### Reading passage
● ● ● ● ● ● ●

# First use of Mini Mill.......yes pictures



## Trigger-Time (Jan 5, 2008)

Finished some honey do's and the farm chores. Thought I would try
out the mini mill for the first time. Got a late start, only milled into
a cant. I'm pleased with it. Last pic, just because I thought it was neat.


----------



## dustytools (Jan 5, 2008)

Nice pics. Gary! I love my mini-mill. My only regret is not getting one sooner than I did.


----------



## zopi (Jan 5, 2008)

very nice grain in that!


----------



## woodshop (Jan 5, 2008)

Great pics... looks like you have it down pat. Yeah I do like that last pic with your silhouette milling. Cool lookin' pic.

Is that white oak? Bark kinda looks like it could be, but then that wood is a bit on the dark side for white oak, which is usually more of a light tan. But then, colors on digital pics aren't always right on. 

Thanks


----------



## Trigger-Time (Jan 5, 2008)

dustytools said:


> Nice pics. Gary! I love my mini-mill. My only regret is not getting one sooner than I did.



Yes I should have bought one sooner. Today was first time I used
my new cant hook, first time I have ever used one.


----------



## Trigger-Time (Jan 5, 2008)

woodshop said:


> Great pics... looks like you have it down pat. Yeah I do like that last pic with your silhouette milling. Cool lookin' pic.
> 
> Is that white oak? Bark kinda looks like it could be, but then that wood is a bit on the dark side for white oak, which is usually more of a light tan. But then, colors on digital pics aren't always right on.
> 
> Thanks



I agree, wood is very dark for White Oak but bark sure looks like
White Oak. I even said to the wife I'm not sure what kind of tree this is.
This wood has very little smell.


----------



## Trigger-Time (Jan 5, 2008)

*Wife was big help.....she piled wood while I played *


----------



## undercut (Jan 5, 2008)

*kewl pics*

I think i need me one of dem der contraptoids. 
I have been looking at setups reciently for csm, your pics are very encouraging!


----------



## Trigger-Time (Jan 6, 2008)

undercut said:


> I think i need me one of dem der contraptoids.
> I have been looking at setups reciently for csm, your pics are very encouraging!



You need to get you'r feet wet, if money is tight IMO a mini mill
is a good start. I bought it for edging, after only one day and
just a few cuts I would recommend one.

Link to Bailey's, where I bought mine.........so jump in and get you'r feet WET!  

http://www.baileysonline.com/itemdetail.asp?item=46555&catID=


----------



## 04ultra (Jan 6, 2008)

● ● ● ● ● ● ●

### Available data
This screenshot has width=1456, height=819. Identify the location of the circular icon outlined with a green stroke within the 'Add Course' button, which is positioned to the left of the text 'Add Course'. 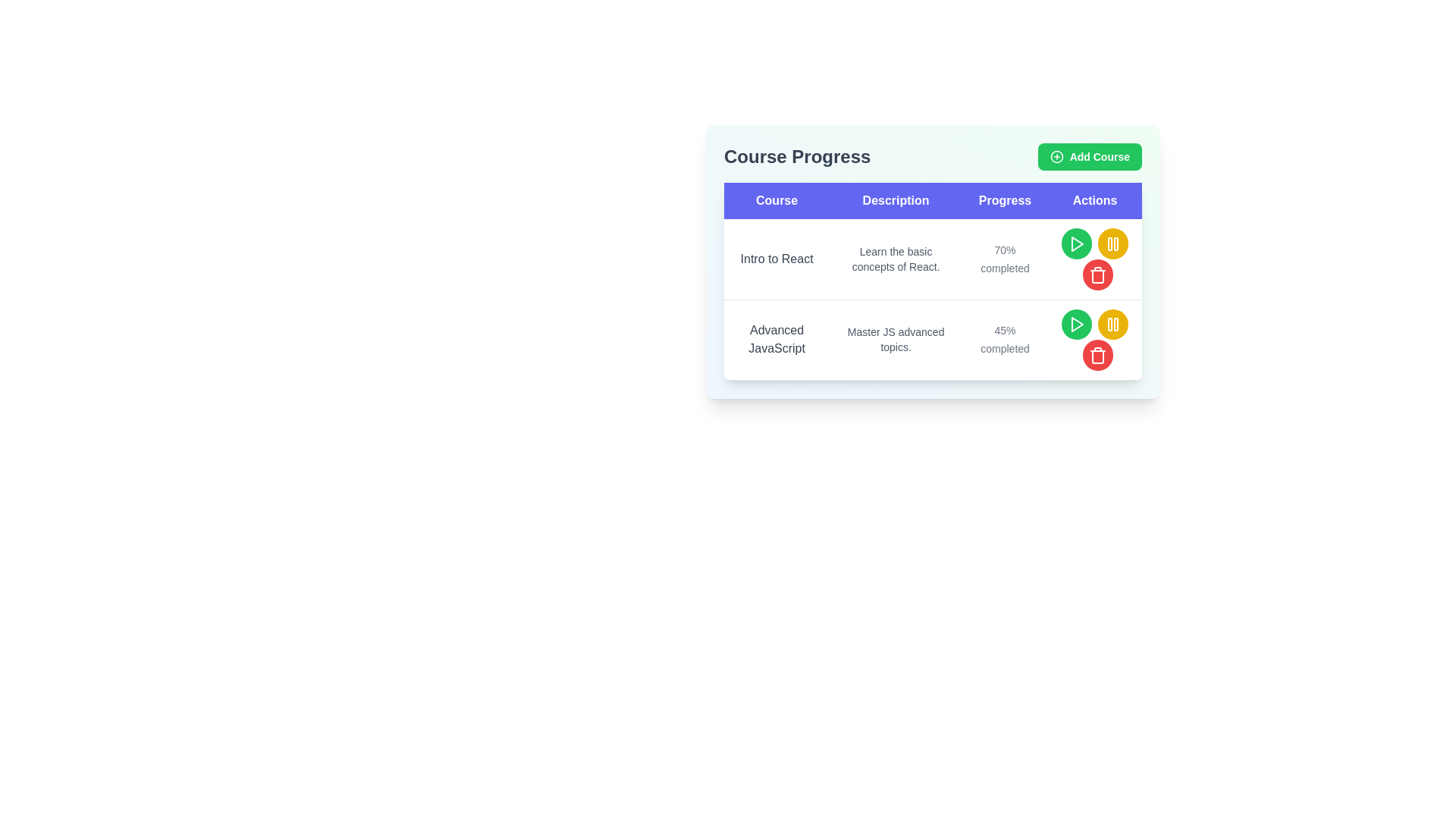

● ● ● ● ● ● ●

### Stated goal
Return the part of the mini mill thread starting at "You need to" and ending at "you'r feet WET!", copied word for word.

### Answer to the exercise
You need to get you'r feet wet, if money is tight IMO a mini mill
is a good start. I bought it for edging, after only one day and
just a few cuts I would recommend one.

Link to Bailey's, where I bought mine.........so jump in and get you'r feet WET!